◆ What the task asks
From the listing below, pull each line that includes "computer".
===== Input =====
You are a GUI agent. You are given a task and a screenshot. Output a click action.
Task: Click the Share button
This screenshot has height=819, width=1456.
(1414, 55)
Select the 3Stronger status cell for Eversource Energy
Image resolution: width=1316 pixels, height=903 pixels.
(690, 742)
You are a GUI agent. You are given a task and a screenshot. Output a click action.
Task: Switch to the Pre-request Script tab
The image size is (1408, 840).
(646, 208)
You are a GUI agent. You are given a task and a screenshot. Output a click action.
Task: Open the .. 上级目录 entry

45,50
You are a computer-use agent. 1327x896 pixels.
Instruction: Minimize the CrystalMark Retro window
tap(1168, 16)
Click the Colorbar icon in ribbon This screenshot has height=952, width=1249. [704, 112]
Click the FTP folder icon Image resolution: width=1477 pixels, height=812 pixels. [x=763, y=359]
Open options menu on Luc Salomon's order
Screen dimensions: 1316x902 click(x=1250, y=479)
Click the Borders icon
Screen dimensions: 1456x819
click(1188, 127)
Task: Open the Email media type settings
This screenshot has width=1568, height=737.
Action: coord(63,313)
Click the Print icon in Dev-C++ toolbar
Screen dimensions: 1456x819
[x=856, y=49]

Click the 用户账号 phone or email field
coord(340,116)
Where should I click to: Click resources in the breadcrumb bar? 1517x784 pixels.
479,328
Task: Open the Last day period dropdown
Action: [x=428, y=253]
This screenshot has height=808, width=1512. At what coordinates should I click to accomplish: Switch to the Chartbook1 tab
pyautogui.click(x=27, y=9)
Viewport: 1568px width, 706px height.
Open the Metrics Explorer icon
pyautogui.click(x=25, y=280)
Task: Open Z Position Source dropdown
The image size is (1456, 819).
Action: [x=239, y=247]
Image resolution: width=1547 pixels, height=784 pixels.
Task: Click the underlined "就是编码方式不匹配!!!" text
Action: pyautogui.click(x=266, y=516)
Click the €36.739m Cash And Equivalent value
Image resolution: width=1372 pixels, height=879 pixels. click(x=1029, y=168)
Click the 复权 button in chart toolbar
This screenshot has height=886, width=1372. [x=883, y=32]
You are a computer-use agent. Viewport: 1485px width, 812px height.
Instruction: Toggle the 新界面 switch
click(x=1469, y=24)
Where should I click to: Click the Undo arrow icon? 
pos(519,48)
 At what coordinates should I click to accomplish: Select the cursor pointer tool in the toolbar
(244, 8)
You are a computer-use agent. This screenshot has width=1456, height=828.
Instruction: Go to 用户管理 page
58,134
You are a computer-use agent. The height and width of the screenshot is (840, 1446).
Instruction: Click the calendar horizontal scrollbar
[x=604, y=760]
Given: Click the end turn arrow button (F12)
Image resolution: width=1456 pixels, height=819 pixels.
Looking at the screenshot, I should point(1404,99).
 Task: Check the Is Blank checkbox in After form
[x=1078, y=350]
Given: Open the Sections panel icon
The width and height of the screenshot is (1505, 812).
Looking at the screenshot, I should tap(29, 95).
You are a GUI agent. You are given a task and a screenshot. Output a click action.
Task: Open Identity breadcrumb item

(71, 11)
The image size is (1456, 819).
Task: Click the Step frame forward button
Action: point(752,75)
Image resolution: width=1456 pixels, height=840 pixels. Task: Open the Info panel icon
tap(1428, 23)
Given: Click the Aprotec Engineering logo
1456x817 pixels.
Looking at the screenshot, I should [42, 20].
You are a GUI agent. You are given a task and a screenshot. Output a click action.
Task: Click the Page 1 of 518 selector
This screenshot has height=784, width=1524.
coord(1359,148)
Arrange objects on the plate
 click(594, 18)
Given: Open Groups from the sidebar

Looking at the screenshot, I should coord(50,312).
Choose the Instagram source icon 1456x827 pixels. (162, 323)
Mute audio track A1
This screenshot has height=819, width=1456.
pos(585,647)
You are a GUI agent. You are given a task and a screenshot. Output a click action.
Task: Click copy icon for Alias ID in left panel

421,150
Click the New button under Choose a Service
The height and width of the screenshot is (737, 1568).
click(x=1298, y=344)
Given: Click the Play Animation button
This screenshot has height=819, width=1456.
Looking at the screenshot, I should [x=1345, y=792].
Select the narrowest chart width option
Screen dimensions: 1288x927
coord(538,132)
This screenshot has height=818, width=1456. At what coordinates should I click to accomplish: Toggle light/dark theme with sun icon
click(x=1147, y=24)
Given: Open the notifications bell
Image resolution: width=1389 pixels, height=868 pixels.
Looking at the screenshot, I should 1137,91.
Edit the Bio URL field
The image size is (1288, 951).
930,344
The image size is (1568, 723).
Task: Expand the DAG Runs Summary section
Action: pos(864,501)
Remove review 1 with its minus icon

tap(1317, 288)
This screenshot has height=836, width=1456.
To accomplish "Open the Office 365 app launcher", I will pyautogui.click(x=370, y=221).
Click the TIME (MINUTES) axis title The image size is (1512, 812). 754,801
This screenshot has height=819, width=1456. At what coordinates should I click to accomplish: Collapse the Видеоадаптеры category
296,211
=====
◆ Result of the exercise
You are a computer-use agent. 1327x896 pixels.
You are a computer-use agent. Viewport: 1485px width, 812px height.
You are a computer-use agent. This screenshot has width=1456, height=828.
You are a computer-use agent. The height and width of the screenshot is (840, 1446).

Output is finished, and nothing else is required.